_CONSIGNE_
Veuillez recopier à l'identique les entrées, du début jusqu'à la ligne contenant « (x=1175, y=177) », cette dernière comprise.

_ENTRÉES À TRAITER_
####################

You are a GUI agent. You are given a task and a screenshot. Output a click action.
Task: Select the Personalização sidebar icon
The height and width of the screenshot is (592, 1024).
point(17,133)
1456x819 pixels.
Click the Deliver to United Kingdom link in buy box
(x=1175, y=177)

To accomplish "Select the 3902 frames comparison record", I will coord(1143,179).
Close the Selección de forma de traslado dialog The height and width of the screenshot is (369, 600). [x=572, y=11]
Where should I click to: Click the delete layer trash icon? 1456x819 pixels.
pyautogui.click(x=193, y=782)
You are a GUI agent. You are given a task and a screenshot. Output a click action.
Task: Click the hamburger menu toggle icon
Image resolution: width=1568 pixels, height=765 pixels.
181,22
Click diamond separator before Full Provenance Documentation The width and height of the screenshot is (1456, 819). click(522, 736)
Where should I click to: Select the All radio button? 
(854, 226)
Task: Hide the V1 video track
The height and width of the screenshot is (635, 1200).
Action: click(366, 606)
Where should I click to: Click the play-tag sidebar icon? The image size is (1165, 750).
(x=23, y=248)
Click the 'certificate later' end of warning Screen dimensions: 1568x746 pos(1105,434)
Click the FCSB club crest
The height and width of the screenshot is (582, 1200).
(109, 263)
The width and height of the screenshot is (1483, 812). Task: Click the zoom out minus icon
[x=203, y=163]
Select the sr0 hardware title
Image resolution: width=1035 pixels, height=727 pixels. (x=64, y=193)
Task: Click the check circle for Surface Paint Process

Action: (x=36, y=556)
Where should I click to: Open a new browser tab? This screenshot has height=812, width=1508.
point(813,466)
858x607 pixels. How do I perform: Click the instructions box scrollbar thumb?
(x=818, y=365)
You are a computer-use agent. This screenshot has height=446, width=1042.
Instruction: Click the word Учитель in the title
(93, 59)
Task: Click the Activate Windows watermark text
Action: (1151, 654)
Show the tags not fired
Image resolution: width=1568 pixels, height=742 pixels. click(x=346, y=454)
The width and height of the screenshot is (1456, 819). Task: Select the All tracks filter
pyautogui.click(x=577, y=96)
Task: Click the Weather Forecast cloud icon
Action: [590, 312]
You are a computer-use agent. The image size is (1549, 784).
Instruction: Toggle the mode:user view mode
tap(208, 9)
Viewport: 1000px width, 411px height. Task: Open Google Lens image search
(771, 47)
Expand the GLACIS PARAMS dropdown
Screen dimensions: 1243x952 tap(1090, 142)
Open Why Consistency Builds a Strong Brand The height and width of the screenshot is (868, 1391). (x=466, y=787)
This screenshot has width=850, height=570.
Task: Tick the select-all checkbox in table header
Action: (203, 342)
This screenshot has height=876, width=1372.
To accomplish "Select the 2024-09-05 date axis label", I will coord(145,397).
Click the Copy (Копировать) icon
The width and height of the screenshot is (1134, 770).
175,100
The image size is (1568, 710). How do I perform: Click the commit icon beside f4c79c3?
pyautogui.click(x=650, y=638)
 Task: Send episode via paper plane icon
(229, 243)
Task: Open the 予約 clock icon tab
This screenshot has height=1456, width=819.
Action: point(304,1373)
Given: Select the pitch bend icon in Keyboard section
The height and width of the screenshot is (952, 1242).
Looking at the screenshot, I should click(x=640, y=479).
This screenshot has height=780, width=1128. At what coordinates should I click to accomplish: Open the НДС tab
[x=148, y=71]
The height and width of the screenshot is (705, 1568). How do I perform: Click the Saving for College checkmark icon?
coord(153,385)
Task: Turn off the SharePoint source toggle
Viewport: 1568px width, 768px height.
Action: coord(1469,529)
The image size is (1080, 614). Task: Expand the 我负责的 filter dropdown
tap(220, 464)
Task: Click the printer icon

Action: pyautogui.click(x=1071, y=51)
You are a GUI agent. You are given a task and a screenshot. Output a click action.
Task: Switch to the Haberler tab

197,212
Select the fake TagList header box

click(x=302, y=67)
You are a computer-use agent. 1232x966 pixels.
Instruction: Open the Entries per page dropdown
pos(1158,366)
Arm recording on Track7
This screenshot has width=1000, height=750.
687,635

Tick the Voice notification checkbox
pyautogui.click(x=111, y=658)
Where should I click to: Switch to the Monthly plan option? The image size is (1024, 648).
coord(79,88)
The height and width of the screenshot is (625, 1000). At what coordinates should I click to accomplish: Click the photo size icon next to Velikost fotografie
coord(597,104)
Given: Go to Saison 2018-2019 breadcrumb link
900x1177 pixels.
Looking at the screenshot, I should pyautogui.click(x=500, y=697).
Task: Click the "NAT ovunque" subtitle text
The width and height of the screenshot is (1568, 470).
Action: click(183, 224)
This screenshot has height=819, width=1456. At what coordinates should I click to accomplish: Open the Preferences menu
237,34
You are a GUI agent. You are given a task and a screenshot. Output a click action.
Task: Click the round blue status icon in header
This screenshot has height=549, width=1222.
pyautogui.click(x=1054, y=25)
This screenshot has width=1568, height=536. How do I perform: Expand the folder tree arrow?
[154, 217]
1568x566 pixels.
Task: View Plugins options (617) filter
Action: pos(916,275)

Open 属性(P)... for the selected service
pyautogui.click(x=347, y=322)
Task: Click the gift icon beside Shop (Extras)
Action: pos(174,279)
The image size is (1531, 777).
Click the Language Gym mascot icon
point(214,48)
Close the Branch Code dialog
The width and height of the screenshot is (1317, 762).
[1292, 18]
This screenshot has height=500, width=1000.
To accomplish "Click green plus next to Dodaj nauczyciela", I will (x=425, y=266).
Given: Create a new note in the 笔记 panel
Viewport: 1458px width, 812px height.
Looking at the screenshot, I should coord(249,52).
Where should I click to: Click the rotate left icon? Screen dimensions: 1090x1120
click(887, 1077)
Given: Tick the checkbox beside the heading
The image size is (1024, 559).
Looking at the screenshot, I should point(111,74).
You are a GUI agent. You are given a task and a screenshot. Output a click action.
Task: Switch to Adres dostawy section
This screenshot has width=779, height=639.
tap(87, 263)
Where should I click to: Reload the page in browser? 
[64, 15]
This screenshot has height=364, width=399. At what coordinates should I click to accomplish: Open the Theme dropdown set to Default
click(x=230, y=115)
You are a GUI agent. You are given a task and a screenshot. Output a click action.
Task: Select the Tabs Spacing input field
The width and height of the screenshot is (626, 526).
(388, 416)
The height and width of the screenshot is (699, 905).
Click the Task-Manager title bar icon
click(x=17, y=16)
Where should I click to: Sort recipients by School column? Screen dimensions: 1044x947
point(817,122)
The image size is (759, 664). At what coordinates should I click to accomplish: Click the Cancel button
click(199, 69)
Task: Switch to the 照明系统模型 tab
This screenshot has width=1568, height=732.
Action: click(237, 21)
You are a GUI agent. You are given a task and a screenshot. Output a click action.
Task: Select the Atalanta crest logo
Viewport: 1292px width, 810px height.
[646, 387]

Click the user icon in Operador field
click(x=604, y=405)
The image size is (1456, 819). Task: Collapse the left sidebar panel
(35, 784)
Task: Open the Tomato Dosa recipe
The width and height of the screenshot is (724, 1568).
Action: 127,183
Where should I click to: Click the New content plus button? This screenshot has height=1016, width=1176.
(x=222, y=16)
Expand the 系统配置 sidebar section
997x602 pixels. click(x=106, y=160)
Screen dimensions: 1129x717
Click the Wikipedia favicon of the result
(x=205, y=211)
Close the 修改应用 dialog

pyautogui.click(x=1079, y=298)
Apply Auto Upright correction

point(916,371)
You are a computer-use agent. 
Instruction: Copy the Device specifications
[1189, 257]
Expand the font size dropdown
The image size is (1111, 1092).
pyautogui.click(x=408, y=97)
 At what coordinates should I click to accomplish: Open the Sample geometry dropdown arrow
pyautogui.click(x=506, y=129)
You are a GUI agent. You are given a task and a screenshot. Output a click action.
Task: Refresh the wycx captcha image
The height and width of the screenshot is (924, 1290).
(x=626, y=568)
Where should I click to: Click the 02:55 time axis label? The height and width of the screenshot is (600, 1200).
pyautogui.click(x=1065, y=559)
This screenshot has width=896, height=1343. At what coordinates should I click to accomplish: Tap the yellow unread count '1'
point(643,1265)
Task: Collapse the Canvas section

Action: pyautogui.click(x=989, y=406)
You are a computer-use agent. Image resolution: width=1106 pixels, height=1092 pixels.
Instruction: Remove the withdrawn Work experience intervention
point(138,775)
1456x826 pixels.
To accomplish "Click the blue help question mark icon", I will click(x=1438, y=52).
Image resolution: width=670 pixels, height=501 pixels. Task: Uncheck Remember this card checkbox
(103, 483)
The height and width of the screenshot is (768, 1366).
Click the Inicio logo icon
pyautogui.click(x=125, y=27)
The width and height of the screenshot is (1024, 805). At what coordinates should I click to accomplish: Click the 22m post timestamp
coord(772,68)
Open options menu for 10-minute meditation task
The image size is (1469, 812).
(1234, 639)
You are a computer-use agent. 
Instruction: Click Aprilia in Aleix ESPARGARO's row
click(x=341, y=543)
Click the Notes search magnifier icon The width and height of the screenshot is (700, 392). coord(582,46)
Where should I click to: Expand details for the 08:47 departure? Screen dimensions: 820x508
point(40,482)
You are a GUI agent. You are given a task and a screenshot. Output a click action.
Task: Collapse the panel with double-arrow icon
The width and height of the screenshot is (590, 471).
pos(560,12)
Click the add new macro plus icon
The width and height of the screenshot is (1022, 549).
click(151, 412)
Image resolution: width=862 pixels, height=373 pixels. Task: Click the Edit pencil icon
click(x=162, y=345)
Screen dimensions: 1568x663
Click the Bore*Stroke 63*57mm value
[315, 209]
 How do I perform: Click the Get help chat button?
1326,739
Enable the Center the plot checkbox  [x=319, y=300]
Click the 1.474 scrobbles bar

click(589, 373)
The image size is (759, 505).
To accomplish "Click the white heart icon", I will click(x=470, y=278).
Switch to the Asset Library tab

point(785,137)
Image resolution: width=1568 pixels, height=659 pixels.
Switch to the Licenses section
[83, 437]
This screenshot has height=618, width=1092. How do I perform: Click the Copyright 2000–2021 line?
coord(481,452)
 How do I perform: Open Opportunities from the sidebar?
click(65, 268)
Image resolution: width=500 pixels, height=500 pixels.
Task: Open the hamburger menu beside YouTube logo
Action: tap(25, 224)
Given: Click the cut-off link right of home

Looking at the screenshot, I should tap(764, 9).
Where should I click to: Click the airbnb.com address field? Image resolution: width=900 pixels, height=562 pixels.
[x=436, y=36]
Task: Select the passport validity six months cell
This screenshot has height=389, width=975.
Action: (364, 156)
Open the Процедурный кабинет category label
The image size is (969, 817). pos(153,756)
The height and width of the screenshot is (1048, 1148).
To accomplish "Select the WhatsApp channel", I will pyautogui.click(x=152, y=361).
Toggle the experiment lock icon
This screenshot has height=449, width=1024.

####################

_RÉPONSE_
You are a GUI agent. You are given a task and a screenshot. Output a click action.
Task: Select the Personalização sidebar icon
The height and width of the screenshot is (592, 1024).
point(17,133)
1456x819 pixels.
Click the Deliver to United Kingdom link in buy box
(x=1175, y=177)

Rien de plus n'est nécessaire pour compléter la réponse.